Repeat the records word for word.

**Records from a dataset:**
----
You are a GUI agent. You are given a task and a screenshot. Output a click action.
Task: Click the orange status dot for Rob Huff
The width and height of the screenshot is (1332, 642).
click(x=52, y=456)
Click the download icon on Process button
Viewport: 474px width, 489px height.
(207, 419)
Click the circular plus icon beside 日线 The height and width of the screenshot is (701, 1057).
----
**Expected answer:**
You are a GUI agent. You are given a task and a screenshot. Output a click action.
Task: Click the orange status dot for Rob Huff
The width and height of the screenshot is (1332, 642).
click(x=52, y=456)
Click the download icon on Process button
Viewport: 474px width, 489px height.
(207, 419)
Click the circular plus icon beside 日线 The height and width of the screenshot is (701, 1057).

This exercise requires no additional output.